■ **文書セクション**:
+ + +
背信の科学者たち

背信の科学者たちを読んだ。

背信の科学者たち―論文捏造、データ改ざんはなぜ繰り返されるのか (ブルーバックス)

背信の科学者たち―論文捏造、データ改ざんはなぜ繰り返されるのか (ブルーバックス)

ねつ造、論文数による評価、業績のボスによる横取りに関する色んな例を挙げられていてためになった。ためになったけど、ちょっと暗い気持ちになる。
イントロで、科学者のねつ造事件に対するコメントをアメリカ科学アカデミーだかのお偉いさんなどに求めた例が紹介されている。「科学には自分で自分をきちんとチェックする機能がある」ようなことを言っていたのには呆れたけれど、「科学研究上の欺瞞について」という理由で呼び出すのも煽っている気がしてどっちもどっちに思える。
+ + +
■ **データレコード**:
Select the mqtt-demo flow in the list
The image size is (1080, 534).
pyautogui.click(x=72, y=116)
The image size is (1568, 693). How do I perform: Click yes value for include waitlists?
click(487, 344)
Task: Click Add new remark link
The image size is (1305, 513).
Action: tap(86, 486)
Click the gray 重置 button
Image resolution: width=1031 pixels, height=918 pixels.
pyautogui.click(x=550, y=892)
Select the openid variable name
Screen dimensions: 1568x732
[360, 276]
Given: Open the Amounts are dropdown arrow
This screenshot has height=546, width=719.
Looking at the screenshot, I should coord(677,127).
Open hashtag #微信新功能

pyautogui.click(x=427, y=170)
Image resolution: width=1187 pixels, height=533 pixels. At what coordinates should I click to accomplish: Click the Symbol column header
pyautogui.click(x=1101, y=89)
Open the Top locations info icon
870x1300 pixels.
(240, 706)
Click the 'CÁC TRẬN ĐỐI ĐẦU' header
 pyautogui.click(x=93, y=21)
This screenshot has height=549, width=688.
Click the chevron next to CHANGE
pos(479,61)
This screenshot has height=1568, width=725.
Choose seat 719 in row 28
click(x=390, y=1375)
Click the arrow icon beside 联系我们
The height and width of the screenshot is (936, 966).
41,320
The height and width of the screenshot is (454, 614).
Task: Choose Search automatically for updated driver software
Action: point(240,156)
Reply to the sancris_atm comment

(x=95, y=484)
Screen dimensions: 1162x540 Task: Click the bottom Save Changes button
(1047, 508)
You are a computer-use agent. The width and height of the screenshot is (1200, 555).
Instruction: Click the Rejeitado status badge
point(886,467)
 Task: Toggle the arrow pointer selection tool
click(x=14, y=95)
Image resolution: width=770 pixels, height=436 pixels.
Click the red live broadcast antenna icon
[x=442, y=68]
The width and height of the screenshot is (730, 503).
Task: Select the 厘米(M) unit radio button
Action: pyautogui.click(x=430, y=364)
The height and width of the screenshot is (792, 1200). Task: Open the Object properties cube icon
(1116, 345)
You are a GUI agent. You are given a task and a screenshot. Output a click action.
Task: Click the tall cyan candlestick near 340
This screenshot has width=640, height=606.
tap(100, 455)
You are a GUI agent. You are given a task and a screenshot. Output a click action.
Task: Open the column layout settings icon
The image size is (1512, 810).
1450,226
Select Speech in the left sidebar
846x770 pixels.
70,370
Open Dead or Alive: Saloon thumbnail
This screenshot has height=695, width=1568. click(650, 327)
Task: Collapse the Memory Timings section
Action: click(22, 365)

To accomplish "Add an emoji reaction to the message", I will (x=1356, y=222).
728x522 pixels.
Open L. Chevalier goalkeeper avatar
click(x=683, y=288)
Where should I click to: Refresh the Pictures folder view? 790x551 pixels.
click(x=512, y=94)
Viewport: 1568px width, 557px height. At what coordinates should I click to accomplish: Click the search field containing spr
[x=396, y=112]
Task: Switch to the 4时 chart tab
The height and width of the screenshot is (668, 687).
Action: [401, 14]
+ + +
■ **問題**:
本文について、次の問いに答えてください。
1. 読んだ本のタイトルの末尾の括弧内には何と書かれているか。
2. 本を読んで、ためになったこと以外にどんな気持ちになったと述べられているか。
3. イントロの紹介例で、呼び出す理由として挙げられている言葉は何か。

■ **解答例**:
1. ブルーバックス
2. ちょっと暗い気持ち
3. 「科学研究上の欺瞞について」